Add to this the end of frivolous holiday flying and cruise liners which are both very serious polluters. Wind farms can help but their proliferation is not the solution to our energy issues and is being driven by subsidies and corporate greed, nothing to do with environmental best practice. Why? Simply, because the UK wastes over half (54 per cent) of all the energy it generates or buys in.
If we had a government with balls many years ago (or now) that forced the energy industry to deal with this first we could have shut down a significant part of the dirty generation without spoiling much of the UK’s precious wild spaces.
The energy industry is driven by subsidies, boardroom bonuses and shareholder profits that are protected by corrupt Scottish and English governments, the evidence for this is clear for all to see, as the industry is being allowed to make £9 billion per annum in profits just from the waste energy element alone and been doing so for many years.
To add environmental insult to injury the energy industry has now been allowed to receive constraint payments (compensation payments when they are asked to shut down when its too windy, thus avoiding grid fluctuation overload) – this of course is charged to consumers further increasing fuel poverty levels.
The current Klondike of new wind farms is being pushed by this as the more wind farms you have the more shutdowns are likely to occur and then the energy industry makes millions for doing nothing – so every day is a potential lottery win for the industry, a level of sanctioned greed and racketeering you previously couldn’t make up.
As the energy waste is seen by government and the energy industry as a cash cow in its own rights, all the wind farms here and those being rushed out all over our green and pleasant land and the sea, will just add their own 54 per cent waste into the mix – utter greed driven stupidity.
The real solution to climate change is to stop all frivolous and unnecessary travel/transport.
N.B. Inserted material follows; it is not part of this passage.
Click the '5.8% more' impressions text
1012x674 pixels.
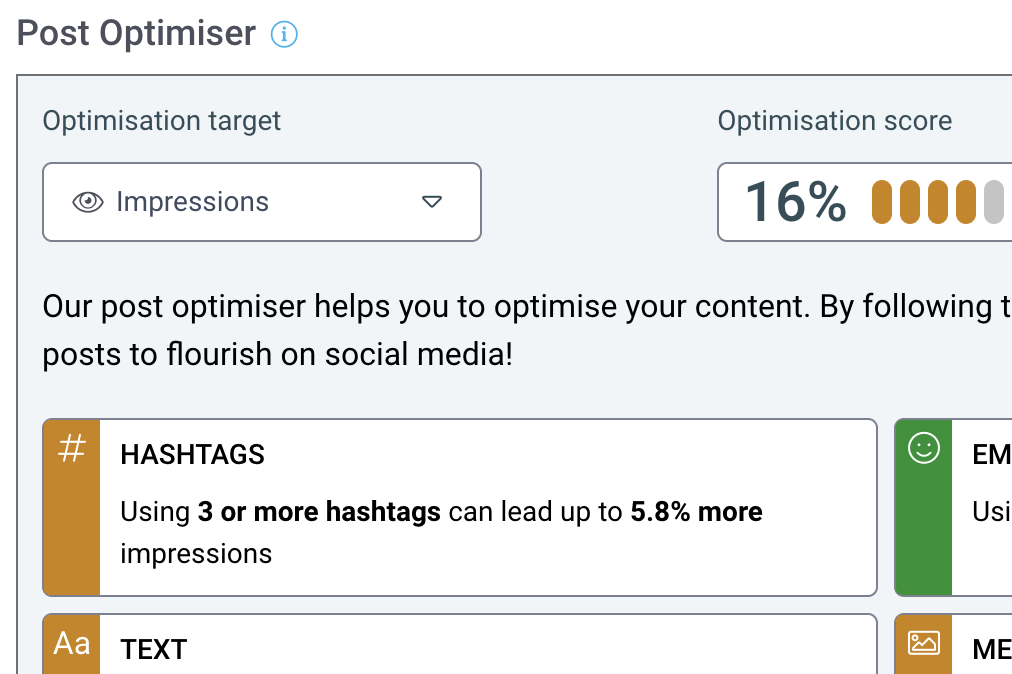[696, 512]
Introduce and encourage measures to support local manufacturing of goods and materials.
Stop the import of single-use and low quality rubbish and make things to a higher standard with spare parts to prolong life. Stop or reduce energy waste and come up with proper energy strategies that are guided by environmental science and not corporate profits or corrupt and profit skewed governments.
Oh and a longer term debate on global population reduction by at least a third. However and sadly, as corruption, nepotism, private and corporate greed will never give way to best environmental practice, none of this will ever happen in a meaningful way, but what it does guarantee is climate change continuing to run rampant and delivering the prospect that in the next 50 to 100 years around a third of the Earth’s surface will be rendered completely uninhabitable.
One of the most ignored lessons for humanity is the need to drill down to the root cause of a problem and deal with that, not its effects as dealing with the effects rather than the cause has never solved anything and that is precisely why the clock is ticking and in human terms, already past the point of no return.